Si parla già di un suo possibile inserimento nella Hall of Fame, come il celebre collega Dick Bavettanei playoff è il recordman assoluto con 374 e nelle Finals con 50 partite collezionate è secondo di sempre dopo Mendy Rudolph.
Il 64enne nativo della Pennsylvania è entrato nella lega nel lontano 1977 all’età di 26 anni, figlio di un arbitro MLB si è da subito appassionato alla carriera. Nella sua longeva carriera è stato coinvolto in problemi legali, ad esempio nel 1998 era tra gli 8 arbitri condannati per falsificazione di dichiarazioni fiscali, reintegrato poi nella stagione del lockout. Nell’aprile del 2007 fu responsabile di un famoso tecnico a Tim Duncan, reo di ridere in panchina, e successivamente il 21 in nero argento chiese spiegazioni e la risposta fu “vuoi combattere?”, dopo questo avvenimento fu mandato a dei colloqui con il dottor Joel Pesce, per imparare a gestire certe situazioni. Riguardo al caso Duncan, l’arbitro ha recentemente detto:“Come commento quell’episodio? E’ stata colpa mia, posso dire questo, sono stato molto meglio negli ultimi 8-10 anni di carriera, rispetto ai miei primi 30“.

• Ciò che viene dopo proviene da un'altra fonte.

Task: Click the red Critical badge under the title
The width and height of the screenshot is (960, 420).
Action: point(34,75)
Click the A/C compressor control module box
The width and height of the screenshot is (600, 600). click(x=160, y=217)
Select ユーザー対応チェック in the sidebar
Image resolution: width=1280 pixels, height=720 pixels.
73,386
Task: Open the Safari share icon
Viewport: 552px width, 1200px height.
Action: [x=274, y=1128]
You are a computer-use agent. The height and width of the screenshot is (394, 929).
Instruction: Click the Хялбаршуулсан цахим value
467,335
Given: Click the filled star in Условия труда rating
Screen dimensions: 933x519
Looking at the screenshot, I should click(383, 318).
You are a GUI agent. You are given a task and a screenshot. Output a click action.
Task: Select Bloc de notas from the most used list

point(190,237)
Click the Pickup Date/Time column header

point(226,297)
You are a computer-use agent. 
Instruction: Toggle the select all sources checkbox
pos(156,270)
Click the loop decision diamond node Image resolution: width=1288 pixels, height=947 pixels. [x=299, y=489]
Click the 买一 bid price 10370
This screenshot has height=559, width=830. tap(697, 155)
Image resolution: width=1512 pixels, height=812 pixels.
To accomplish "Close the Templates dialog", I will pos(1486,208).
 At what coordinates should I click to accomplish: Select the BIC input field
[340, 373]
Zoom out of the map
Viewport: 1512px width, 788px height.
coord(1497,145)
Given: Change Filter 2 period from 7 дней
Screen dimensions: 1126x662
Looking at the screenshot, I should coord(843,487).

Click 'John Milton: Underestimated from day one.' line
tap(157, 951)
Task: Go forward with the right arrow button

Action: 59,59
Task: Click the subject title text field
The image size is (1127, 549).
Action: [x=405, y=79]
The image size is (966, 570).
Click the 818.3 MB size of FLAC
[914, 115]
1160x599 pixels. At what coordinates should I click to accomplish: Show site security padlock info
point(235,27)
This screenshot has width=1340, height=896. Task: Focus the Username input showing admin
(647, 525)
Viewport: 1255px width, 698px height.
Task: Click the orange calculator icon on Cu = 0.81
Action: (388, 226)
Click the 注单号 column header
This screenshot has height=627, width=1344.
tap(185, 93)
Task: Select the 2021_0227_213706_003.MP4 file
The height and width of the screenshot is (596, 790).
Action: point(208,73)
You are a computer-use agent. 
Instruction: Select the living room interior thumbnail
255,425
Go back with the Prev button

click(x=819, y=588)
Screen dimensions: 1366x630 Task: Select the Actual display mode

Joey Crawford e Tim Duncan, che dopo il loro “caso” si sono chiariti pacificamente.
Il futuro di Joey sarà probabilmente al replay center di Secaucus, dove ha lavorato già per circa 8 volte durante gli ultimi tempi. Chissà se potrà mai chiamare un ultimo tecnico per chiudere la carriera, la prospettiva sembra improbabile, ma lui per quanto esuberante va ricordato come non solo un personaggio stravagante, ma come uno straordinario arbitro, professionista come pochi e longevo come pochissimi. Kobe Bryant e, probabilmente, altri campioni smetteranno quest’anno, ma non dimentichiamoci di un altro grande di questo sport che ha deciso di appendere le proverbiali scarpe al chiodo: Joey Crawford, l’elmetto.